Says the ISRO scientist, "NASA is paranoid, understandably. The entire space business has been secretive and paranoid from the day it started. It has always had to keep the military aspect of space exploration and materials R&D in constant view." In fact, the design of the shuttle series had to be radically modified under pressure from the American Defense Department, which threatened to prune funding to the space programme if NASA showed the least signs of rebellion.

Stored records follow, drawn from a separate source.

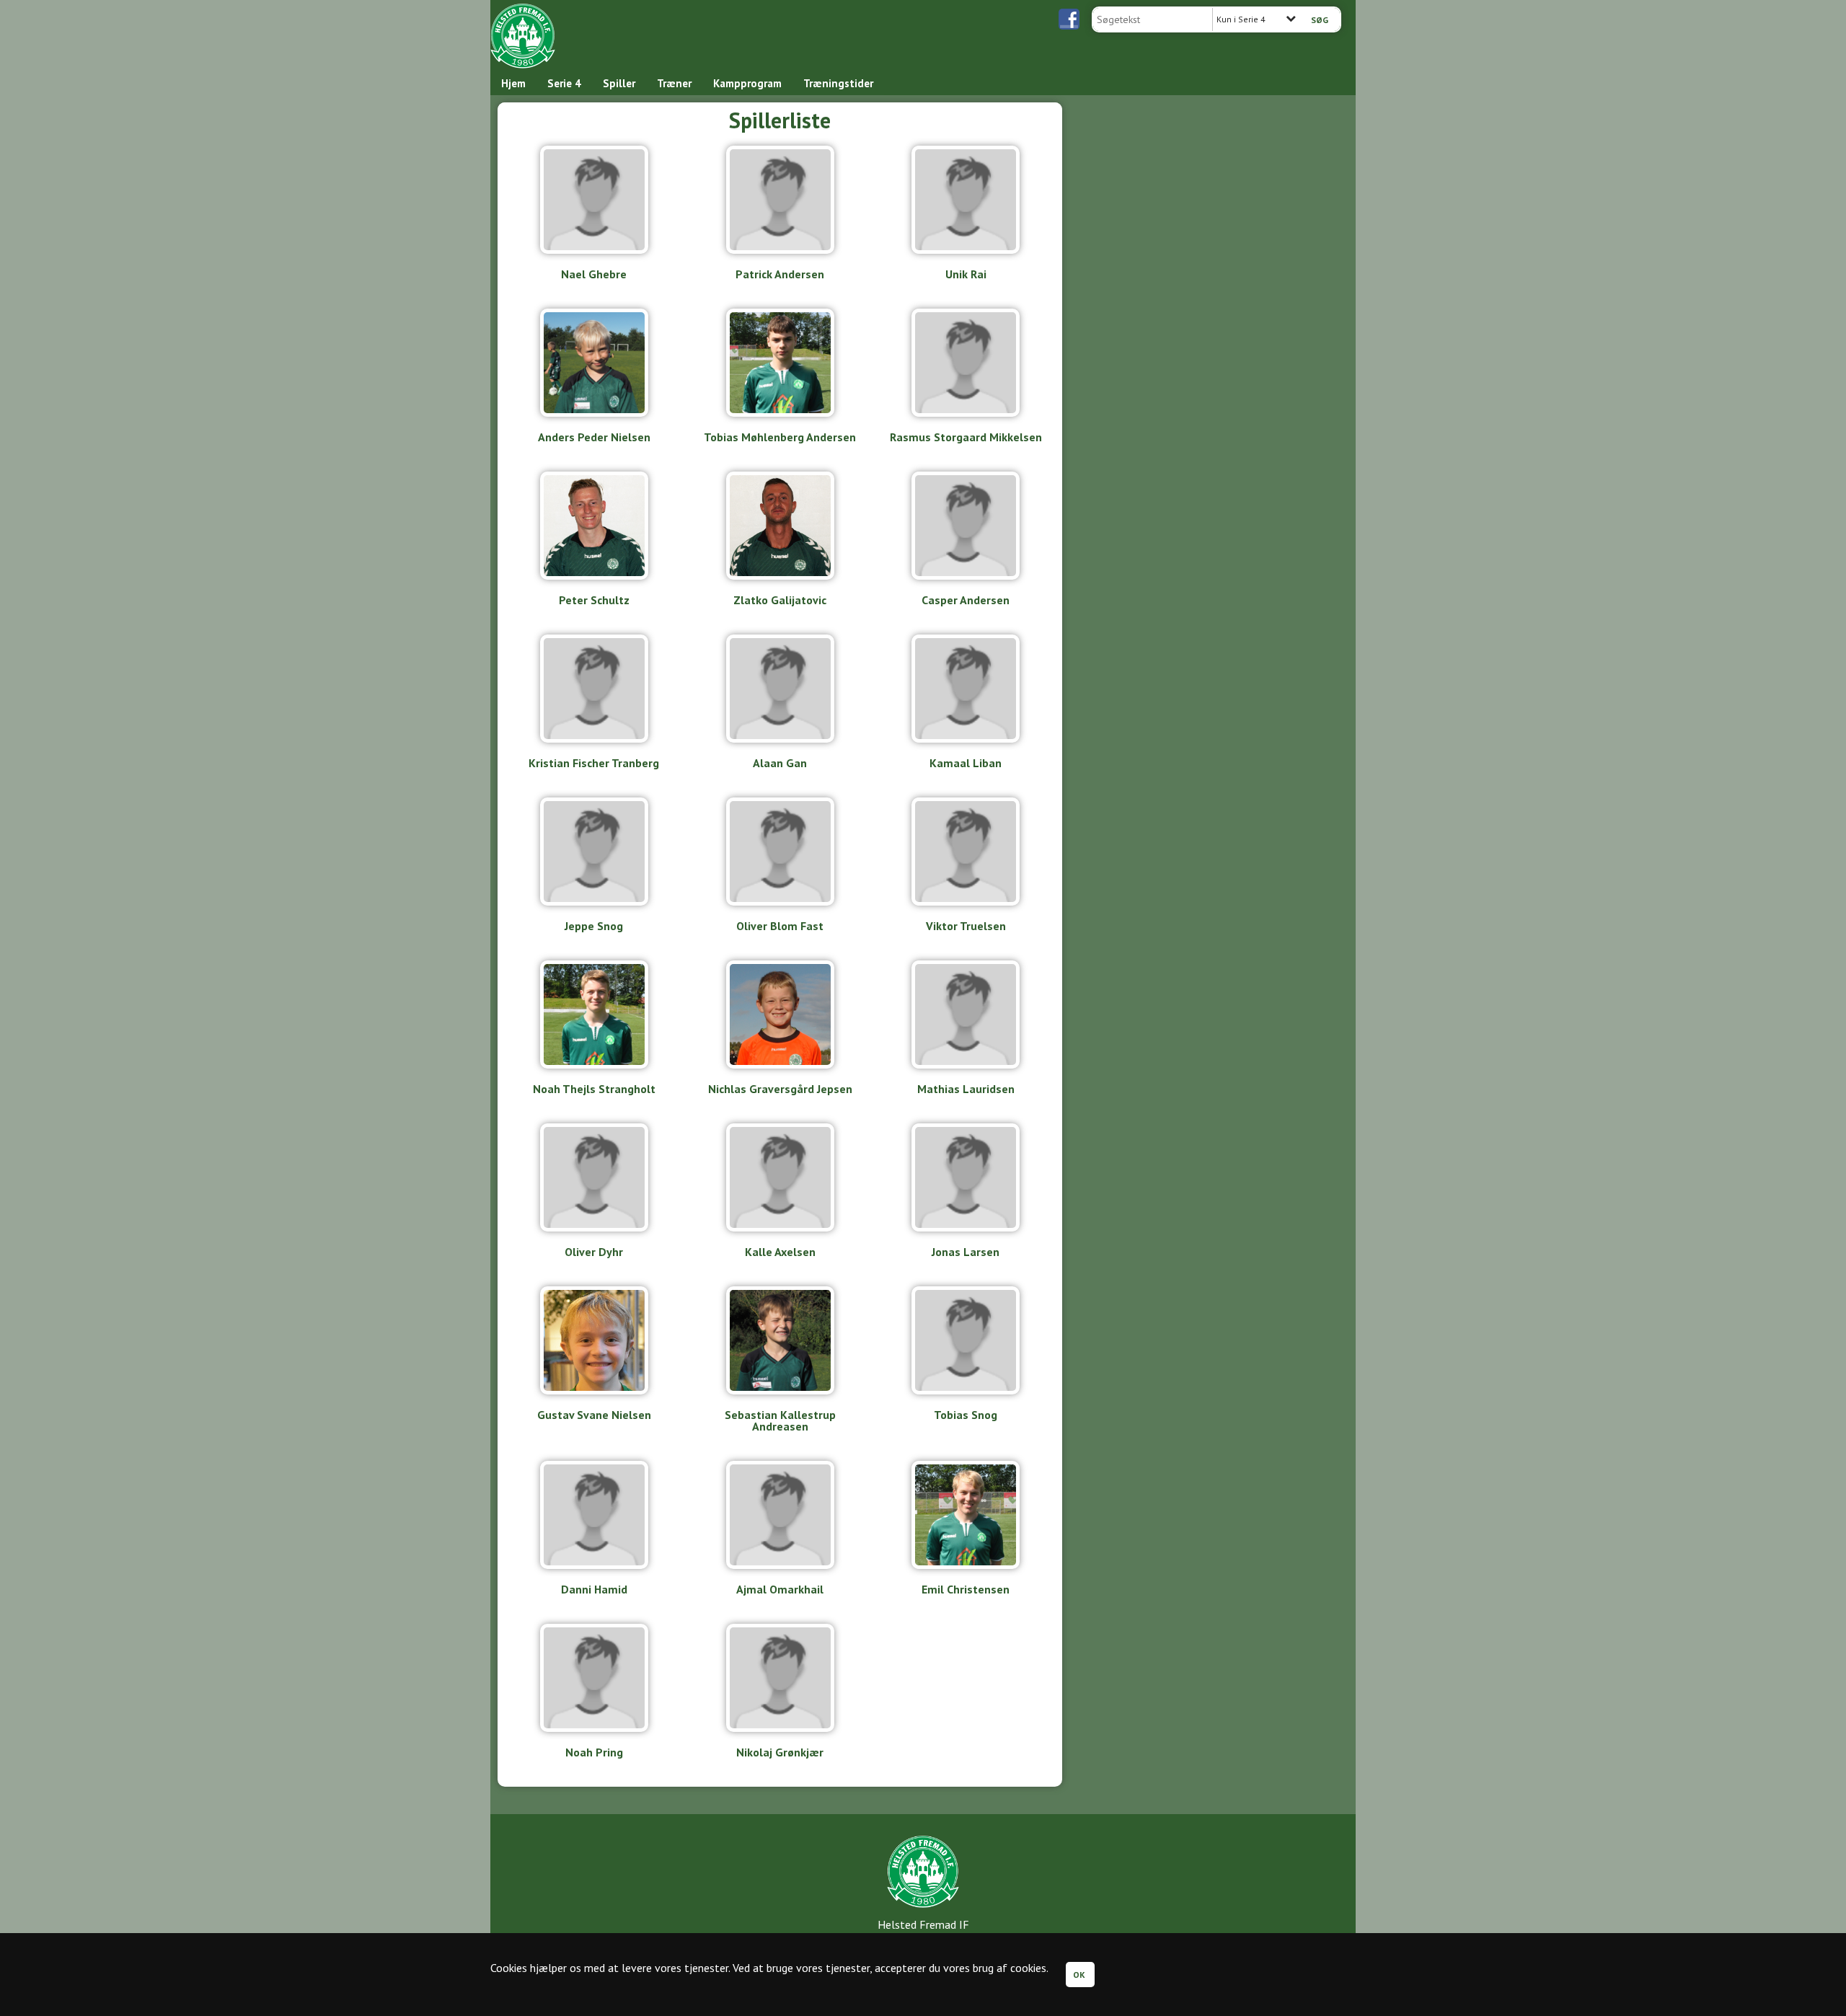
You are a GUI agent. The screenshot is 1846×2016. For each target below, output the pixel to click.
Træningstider (838, 83)
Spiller (619, 83)
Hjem (513, 83)
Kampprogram (747, 83)
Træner (674, 83)
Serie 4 (564, 83)
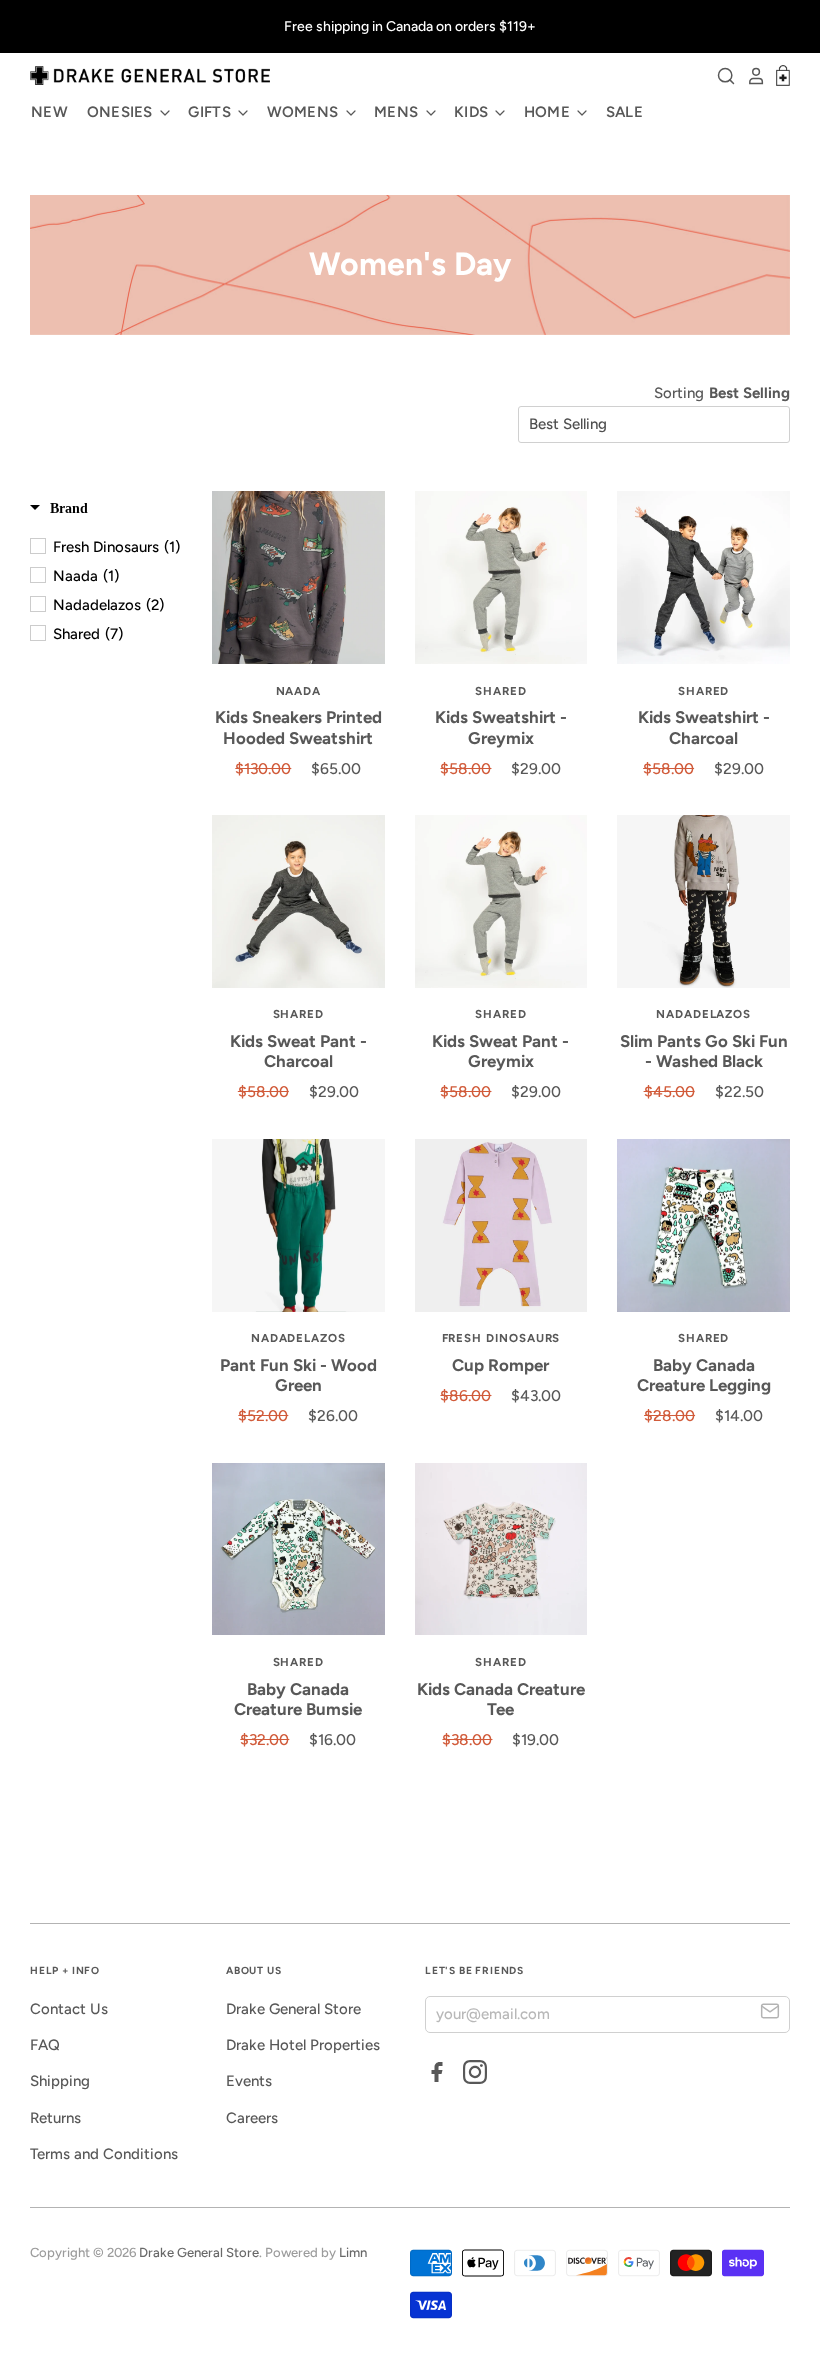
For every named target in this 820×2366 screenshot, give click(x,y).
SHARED (501, 691)
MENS (398, 112)
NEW (49, 112)
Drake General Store (293, 2009)
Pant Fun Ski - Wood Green (298, 1375)
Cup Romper (500, 1365)
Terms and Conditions (104, 2154)
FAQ (45, 2045)
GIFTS (211, 112)
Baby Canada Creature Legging (704, 1375)
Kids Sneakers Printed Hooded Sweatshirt (298, 727)
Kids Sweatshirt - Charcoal (704, 727)
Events (249, 2081)
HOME (549, 112)
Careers (252, 2118)
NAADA (299, 691)
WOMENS (305, 112)
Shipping (60, 2081)
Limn (353, 2252)
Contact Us (69, 2009)
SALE (624, 112)
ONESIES (122, 112)
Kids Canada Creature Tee (501, 1699)
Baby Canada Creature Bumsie (298, 1699)
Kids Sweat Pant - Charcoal (298, 1051)
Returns (55, 2118)
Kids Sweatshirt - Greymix (501, 727)
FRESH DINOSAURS (501, 1338)
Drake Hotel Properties (303, 2045)
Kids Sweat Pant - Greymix (500, 1051)
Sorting (679, 393)
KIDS (473, 112)
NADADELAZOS (703, 1014)
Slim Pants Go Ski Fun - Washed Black (704, 1051)
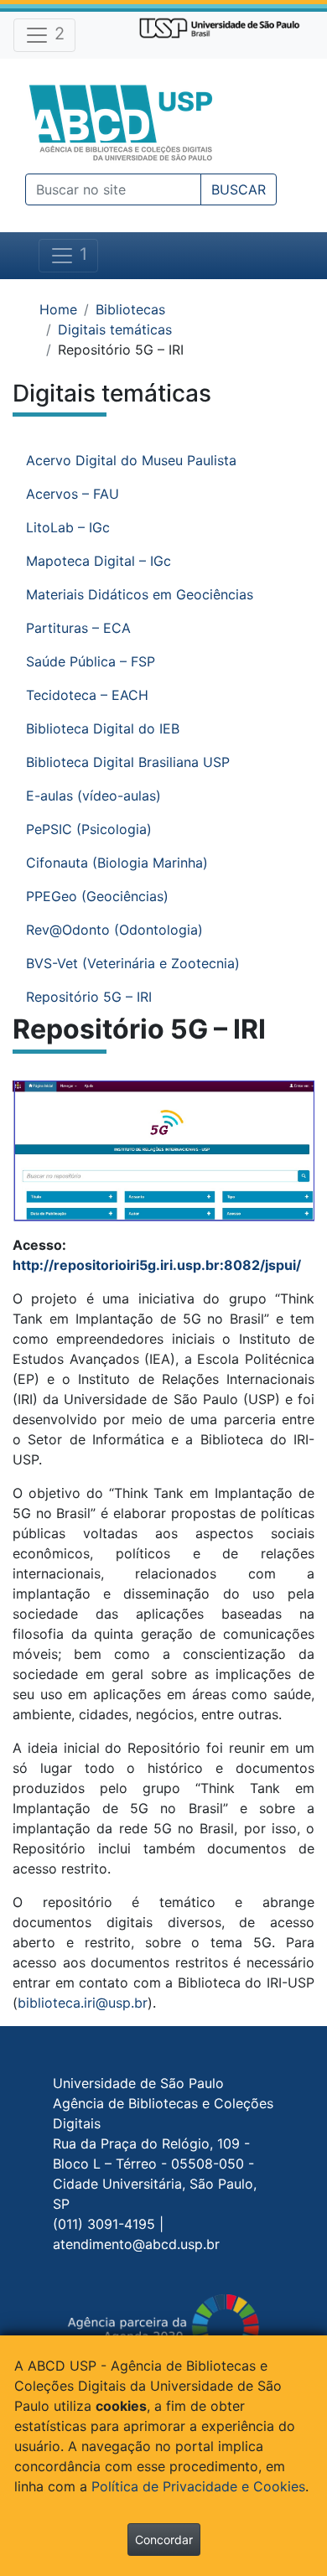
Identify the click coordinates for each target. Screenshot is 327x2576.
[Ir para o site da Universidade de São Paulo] (220, 26)
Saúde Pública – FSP (90, 661)
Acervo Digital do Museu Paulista (131, 460)
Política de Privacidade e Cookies (198, 2486)
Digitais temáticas (115, 329)
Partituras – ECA (78, 627)
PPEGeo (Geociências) (97, 896)
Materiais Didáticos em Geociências (139, 594)
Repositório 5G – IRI (89, 996)
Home (58, 309)
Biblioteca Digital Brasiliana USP (128, 762)
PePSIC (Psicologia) (89, 829)
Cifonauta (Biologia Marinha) (117, 862)
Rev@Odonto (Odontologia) (114, 929)
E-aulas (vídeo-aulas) (93, 795)
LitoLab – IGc (68, 527)
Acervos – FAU (72, 493)
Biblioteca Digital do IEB (102, 728)
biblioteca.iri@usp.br (83, 2002)
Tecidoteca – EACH (87, 695)
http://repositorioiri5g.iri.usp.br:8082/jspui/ (157, 1265)
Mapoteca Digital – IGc (98, 560)
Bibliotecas (130, 309)
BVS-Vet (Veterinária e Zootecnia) (133, 963)
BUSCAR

As for the Russians, as far back as late 1989, when Russian-American joint programmes were still being debated to tatters, Bruce Murray, former chief of Caltech's Jet Propulsion Laboratory, had said that the problem was one of "general purpose production orientation, not design orientation", which is what the Americans believe should be the basis for a one-off construction of a space station; which is why the Atlantis crew was shocked to find the interior of the Mir a spit-and-gum affair, with hypersensitive electronic equipment taped to the walls to prevent them from floating off and ventilation ducts fashioned out of hosepipes.
Fortunately, the Americans also saw this tacking together as evidence of a Russian ability for on-the-spot innovation -- that there are many ways to get things working. This multidirectional approach to problems, together with American exactitude for detail to the last decimal, is probably what will keep the Mars programme going in the face of a difficult end to a difficult century.